TASK DETAILS →
Exact duplicates of all the records are needed.

SUPPLIED RECORDS →

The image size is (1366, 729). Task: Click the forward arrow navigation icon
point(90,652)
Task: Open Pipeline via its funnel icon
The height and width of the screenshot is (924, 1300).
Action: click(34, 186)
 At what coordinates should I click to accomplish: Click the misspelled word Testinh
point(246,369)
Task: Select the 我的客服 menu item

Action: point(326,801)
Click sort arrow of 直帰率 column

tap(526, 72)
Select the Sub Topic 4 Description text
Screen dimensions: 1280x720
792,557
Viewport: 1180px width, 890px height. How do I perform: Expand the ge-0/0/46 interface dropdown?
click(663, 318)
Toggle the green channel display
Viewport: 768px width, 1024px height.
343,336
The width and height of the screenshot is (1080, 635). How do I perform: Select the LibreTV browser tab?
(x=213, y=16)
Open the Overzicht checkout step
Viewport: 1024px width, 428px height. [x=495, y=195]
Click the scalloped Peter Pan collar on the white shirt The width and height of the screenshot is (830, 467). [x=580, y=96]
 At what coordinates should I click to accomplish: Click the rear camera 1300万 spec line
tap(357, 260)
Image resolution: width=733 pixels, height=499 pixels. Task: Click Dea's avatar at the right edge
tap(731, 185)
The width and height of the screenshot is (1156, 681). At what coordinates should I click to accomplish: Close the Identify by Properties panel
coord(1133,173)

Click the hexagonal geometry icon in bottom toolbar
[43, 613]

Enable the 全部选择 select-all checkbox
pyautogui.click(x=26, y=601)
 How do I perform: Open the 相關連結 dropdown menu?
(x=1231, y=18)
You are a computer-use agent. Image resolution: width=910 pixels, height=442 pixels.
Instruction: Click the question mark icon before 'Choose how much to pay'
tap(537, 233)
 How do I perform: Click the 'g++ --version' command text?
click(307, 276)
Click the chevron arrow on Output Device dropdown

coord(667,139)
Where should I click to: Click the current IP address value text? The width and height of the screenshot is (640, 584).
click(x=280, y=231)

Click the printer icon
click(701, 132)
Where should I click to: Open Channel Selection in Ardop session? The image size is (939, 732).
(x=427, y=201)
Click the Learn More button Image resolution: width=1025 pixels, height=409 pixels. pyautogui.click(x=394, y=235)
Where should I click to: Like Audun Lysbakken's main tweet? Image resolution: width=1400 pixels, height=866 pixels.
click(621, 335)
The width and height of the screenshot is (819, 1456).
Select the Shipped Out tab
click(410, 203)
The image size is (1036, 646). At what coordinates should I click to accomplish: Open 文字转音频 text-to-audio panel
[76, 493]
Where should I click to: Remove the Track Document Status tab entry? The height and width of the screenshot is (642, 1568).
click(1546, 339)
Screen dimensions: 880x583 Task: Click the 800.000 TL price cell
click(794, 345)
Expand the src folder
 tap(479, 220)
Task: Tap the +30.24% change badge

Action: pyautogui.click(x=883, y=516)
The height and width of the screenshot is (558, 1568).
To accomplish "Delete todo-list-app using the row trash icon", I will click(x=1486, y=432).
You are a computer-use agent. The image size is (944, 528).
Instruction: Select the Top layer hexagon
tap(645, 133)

EXPECTED OUTPUT →
The image size is (1366, 729). Task: Click the forward arrow navigation icon
point(90,652)
Task: Open Pipeline via its funnel icon
The height and width of the screenshot is (924, 1300).
Action: click(34, 186)
 At what coordinates should I click to accomplish: Click the misspelled word Testinh
point(246,369)
Task: Select the 我的客服 menu item

Action: point(326,801)
Click sort arrow of 直帰率 column

tap(526, 72)
Select the Sub Topic 4 Description text
Screen dimensions: 1280x720
792,557
Viewport: 1180px width, 890px height. How do I perform: Expand the ge-0/0/46 interface dropdown?
click(663, 318)
Toggle the green channel display
Viewport: 768px width, 1024px height.
343,336
The width and height of the screenshot is (1080, 635). How do I perform: Select the LibreTV browser tab?
(x=213, y=16)
Open the Overzicht checkout step
Viewport: 1024px width, 428px height. [x=495, y=195]
Click the scalloped Peter Pan collar on the white shirt The width and height of the screenshot is (830, 467). [x=580, y=96]
 At what coordinates should I click to accomplish: Click the rear camera 1300万 spec line
tap(357, 260)
Image resolution: width=733 pixels, height=499 pixels. Task: Click Dea's avatar at the right edge
tap(731, 185)
The width and height of the screenshot is (1156, 681). At what coordinates should I click to accomplish: Close the Identify by Properties panel
coord(1133,173)

Click the hexagonal geometry icon in bottom toolbar
[43, 613]

Enable the 全部选择 select-all checkbox
pyautogui.click(x=26, y=601)
 How do I perform: Open the 相關連結 dropdown menu?
(x=1231, y=18)
You are a computer-use agent. Image resolution: width=910 pixels, height=442 pixels.
Instruction: Click the question mark icon before 'Choose how much to pay'
tap(537, 233)
 How do I perform: Click the 'g++ --version' command text?
click(307, 276)
Click the chevron arrow on Output Device dropdown

coord(667,139)
Where should I click to: Click the current IP address value text? The width and height of the screenshot is (640, 584).
click(x=280, y=231)

Click the printer icon
click(701, 132)
Where should I click to: Open Channel Selection in Ardop session? The image size is (939, 732).
(x=427, y=201)
Click the Learn More button Image resolution: width=1025 pixels, height=409 pixels. pyautogui.click(x=394, y=235)
Where should I click to: Like Audun Lysbakken's main tweet? Image resolution: width=1400 pixels, height=866 pixels.
click(621, 335)
The width and height of the screenshot is (819, 1456).
Select the Shipped Out tab
click(410, 203)
The image size is (1036, 646). At what coordinates should I click to accomplish: Open 文字转音频 text-to-audio panel
[76, 493]
Where should I click to: Remove the Track Document Status tab entry? The height and width of the screenshot is (642, 1568).
click(1546, 339)
Screen dimensions: 880x583 Task: Click the 800.000 TL price cell
click(794, 345)
Expand the src folder
 tap(479, 220)
Task: Tap the +30.24% change badge

Action: pyautogui.click(x=883, y=516)
The height and width of the screenshot is (558, 1568).
To accomplish "Delete todo-list-app using the row trash icon", I will click(x=1486, y=432).
You are a computer-use agent. The image size is (944, 528).
Instruction: Select the Top layer hexagon
tap(645, 133)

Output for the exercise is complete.